_Description of the task:_ All of the data should be output character for character, except the pictures.

[Stored data]
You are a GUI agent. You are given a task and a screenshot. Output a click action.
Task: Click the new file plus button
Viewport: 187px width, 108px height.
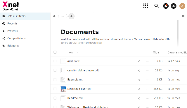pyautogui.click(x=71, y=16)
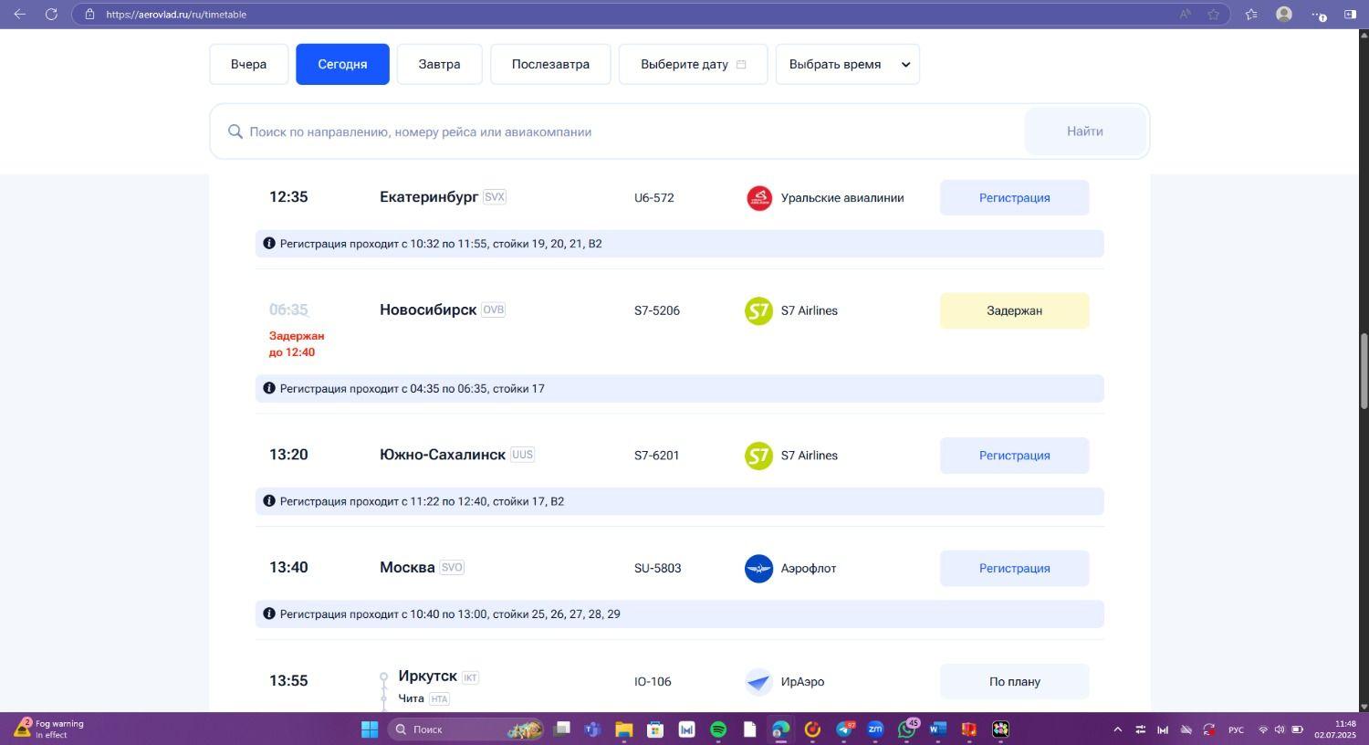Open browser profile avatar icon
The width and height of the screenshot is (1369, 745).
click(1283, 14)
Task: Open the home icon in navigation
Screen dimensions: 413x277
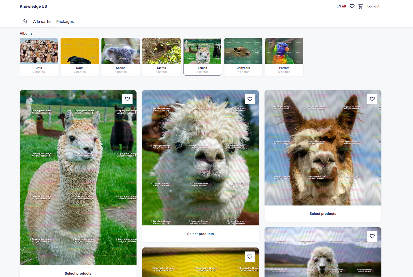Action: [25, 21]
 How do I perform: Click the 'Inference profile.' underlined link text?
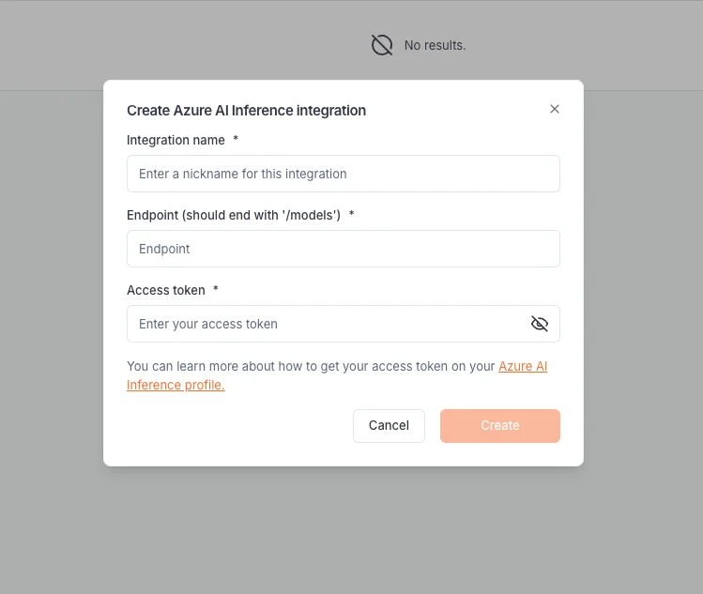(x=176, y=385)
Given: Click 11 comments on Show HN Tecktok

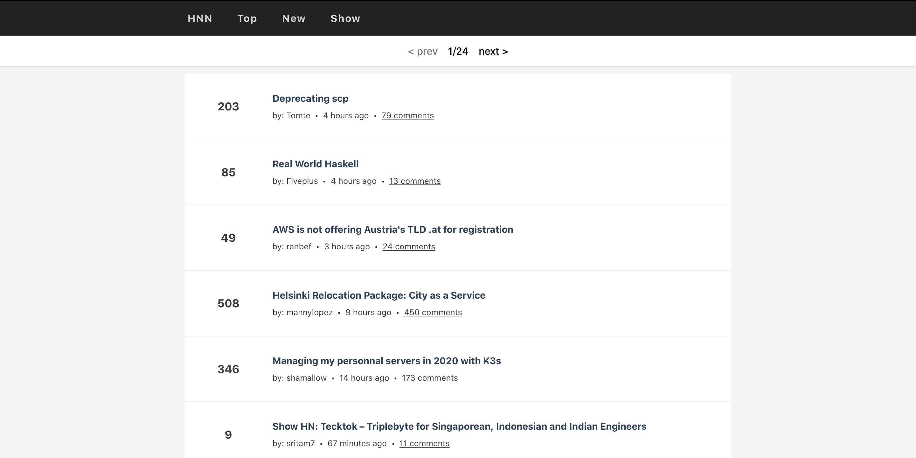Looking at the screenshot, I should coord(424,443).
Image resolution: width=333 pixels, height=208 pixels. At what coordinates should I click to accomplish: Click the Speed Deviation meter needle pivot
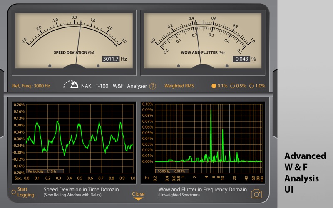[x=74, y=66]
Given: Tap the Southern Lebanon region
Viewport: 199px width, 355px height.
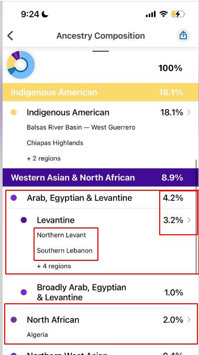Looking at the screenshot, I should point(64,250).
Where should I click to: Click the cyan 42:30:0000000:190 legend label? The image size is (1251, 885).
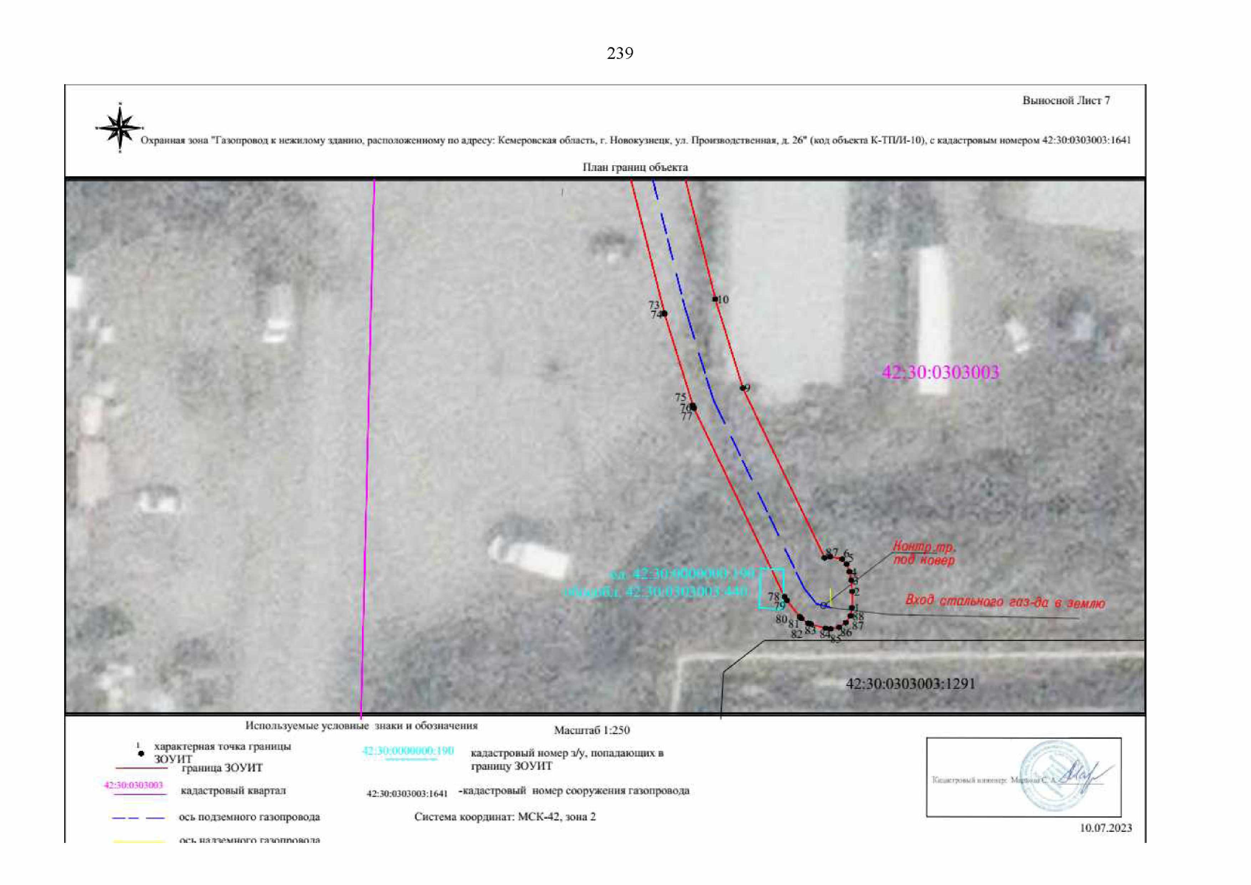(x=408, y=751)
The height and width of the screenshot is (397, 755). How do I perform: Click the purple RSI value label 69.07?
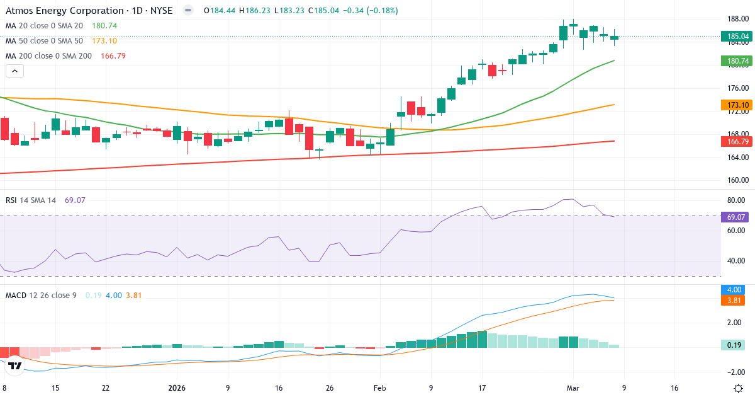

_Task solution:_
You are a GUI agent. You are given a task and a screenshot. Output a click action.
Task: Click the new file plus button
Viewport: 187px width, 108px height.
pyautogui.click(x=71, y=16)
Open browser profile avatar icon
The width and height of the screenshot is (1369, 745).
click(1283, 14)
Task: Open the home icon in navigation
Screen dimensions: 413x277
Action: [25, 21]
 How do I perform: Click the 'Inference profile.' underlined link text?
(x=176, y=385)
Given: Click 11 comments on Show HN Tecktok

Looking at the screenshot, I should coord(424,443).
Image resolution: width=333 pixels, height=208 pixels. At what coordinates should I click to accomplish: Click the Speed Deviation meter needle pivot
[x=74, y=66]
Given: Tap the Southern Lebanon region
Viewport: 199px width, 355px height.
Looking at the screenshot, I should point(64,250).
Where should I click to: Click the cyan 42:30:0000000:190 legend label? The image size is (1251, 885).
(x=408, y=751)
The height and width of the screenshot is (397, 755). How do I perform: Click the purple RSI value label 69.07?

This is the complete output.